An electron is made to enters symmetrically between two parallel and equally but oppositely charged metal plates, each of 10 cm length. The electron emerges out of the field region with a horizontal component of velocity \(10^6\) m/s. If the magnitude of the electric field between the plates is 9.1 V/cm, then the vertical component of velocity of electron is (mass of electron = \(9.1 \times 10^{-31}\) kg and charge of electron = \(1.6 \times 10^{-19}\) C):

• A. \(1 \times 10^6\) m/s
• B. 0
• C. \(16 \times 10^6\) m/s
• D. \(16 \times 10^4\) m/s

Hint:

Remember to convert all units to SI units before performing calculations. Also, the electron's motion inside the plates is similar to projectile motion, where horizontal velocity remains constant and vertical velocity changes due to acceleration.

Answer 1

The Correct Option is C

The vertical velocity component of an electron can be determined by applying the electric force to the electron and equating it to its mass multiplied by acceleration. The process is outlined below:

Step 1: Calculate the force on the electron

The electric force \( F \) acting on the electron is calculated using:

\( F = e \cdot E \)

Here, \( e = 1.6 \times 10^{-19} \) C represents the charge of the electron, and \( E = 9.1 \) V/cm, which converts to \( 910 \) V/m in SI units.

\( F = 1.6 \times 10^{-19} \times 910 = 1.456 \times 10^{-16} \, \text{N} \)

Step 2: Calculate the acceleration of the electron

Using the equation \( F = m \cdot a \), with \( m = 9.1 \times 10^{-31} \) kg as the electron's mass:

\( a = \frac{F}{m} = \frac{1.456 \times 10^{-16}}{9.1 \times 10^{-31}} = 1.6 \times 10^{14} \, \text{m/s}^2 \)
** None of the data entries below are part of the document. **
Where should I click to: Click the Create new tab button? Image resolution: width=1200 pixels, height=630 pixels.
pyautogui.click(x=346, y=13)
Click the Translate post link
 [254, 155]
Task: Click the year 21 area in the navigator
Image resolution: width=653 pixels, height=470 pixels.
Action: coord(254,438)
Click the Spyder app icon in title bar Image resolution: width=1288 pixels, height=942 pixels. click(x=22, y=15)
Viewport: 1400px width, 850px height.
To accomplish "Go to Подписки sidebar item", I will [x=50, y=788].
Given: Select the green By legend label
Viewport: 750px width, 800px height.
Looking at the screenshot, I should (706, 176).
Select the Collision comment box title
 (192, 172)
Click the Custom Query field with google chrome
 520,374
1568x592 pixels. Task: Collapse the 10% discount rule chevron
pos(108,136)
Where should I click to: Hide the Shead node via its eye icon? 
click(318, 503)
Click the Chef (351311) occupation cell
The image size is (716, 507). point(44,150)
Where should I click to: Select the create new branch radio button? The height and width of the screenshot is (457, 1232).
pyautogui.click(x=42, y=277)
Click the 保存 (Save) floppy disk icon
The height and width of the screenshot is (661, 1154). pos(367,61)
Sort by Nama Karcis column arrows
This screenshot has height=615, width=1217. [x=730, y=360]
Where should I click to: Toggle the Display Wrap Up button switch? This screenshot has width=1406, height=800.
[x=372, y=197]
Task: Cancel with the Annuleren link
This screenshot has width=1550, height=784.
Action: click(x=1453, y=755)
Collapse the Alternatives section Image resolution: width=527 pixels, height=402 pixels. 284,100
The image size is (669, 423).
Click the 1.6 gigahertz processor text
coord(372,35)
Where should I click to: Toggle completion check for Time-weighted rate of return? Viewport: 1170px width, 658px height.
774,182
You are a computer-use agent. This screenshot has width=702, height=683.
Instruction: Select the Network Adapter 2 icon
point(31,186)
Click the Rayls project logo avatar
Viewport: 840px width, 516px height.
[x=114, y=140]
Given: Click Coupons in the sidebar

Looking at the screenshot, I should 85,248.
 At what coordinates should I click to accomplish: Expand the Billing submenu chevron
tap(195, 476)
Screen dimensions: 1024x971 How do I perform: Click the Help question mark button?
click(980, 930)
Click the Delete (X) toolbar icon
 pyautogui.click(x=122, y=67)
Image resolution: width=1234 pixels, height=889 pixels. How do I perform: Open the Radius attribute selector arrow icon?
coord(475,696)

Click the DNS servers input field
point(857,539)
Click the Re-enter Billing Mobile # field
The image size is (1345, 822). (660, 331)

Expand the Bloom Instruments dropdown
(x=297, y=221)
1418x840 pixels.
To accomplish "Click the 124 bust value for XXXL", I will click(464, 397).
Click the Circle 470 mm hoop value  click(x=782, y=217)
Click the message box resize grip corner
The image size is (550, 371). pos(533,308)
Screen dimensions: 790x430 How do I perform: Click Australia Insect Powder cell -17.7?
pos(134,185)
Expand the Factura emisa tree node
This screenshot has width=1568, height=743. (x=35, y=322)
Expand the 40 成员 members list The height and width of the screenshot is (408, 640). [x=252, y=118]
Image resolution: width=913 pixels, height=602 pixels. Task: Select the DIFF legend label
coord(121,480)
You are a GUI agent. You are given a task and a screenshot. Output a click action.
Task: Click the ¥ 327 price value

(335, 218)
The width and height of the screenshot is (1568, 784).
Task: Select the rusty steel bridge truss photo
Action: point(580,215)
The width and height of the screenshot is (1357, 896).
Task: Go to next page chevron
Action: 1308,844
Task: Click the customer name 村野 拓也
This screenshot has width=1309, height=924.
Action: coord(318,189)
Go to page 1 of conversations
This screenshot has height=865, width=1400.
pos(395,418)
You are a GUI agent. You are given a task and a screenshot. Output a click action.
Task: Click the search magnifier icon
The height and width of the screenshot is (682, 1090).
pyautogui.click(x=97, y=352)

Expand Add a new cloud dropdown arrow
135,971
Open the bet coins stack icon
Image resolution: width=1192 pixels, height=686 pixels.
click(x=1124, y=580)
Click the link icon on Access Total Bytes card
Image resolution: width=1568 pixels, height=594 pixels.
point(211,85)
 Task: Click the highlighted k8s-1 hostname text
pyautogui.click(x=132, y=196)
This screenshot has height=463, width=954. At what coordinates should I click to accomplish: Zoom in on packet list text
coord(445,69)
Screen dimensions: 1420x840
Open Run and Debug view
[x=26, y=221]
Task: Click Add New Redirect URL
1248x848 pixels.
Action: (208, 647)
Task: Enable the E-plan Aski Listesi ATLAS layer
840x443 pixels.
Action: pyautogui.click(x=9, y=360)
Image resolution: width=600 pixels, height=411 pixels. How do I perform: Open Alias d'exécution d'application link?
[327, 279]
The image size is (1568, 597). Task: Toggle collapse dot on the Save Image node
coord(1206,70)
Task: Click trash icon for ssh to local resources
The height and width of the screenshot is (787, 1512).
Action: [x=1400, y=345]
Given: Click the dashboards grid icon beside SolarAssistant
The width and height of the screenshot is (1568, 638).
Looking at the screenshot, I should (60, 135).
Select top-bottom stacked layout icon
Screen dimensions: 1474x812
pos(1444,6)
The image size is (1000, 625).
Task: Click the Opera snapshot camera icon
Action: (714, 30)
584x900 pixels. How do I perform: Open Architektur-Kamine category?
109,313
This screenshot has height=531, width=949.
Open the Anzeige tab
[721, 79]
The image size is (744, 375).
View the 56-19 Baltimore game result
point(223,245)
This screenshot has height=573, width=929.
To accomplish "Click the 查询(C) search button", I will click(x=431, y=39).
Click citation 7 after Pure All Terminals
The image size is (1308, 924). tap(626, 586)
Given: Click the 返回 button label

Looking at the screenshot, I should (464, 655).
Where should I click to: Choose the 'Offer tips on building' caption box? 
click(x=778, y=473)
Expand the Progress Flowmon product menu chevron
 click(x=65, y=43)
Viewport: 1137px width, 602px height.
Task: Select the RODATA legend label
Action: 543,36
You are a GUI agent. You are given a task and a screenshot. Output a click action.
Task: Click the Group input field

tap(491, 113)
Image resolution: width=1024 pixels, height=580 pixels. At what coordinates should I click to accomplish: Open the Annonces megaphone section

Step 3: Determine the time the electron spends between the plates

The electron's horizontal velocity \( v_x \) is constant at \( 10^6 \) m/s. The time \( t \) taken to travel the 10 cm (0.1 m) length of the plates is:

\( t = \frac{0.1}{10^6} = 10^{-7} \, \text{s} \)

Step 4: Calculate the vertical component of velocity

The vertical velocity \( v_y \) is calculated using the formula:

\( v_y = a \cdot t \)

\( v_y = 1.6 \times 10^{14} \times 10^{-7} = 16 \times 10^6 \, \text{m/s} \)

Therefore, the vertical component of the electron's velocity is \( 16 \times 10^6 \) m/s.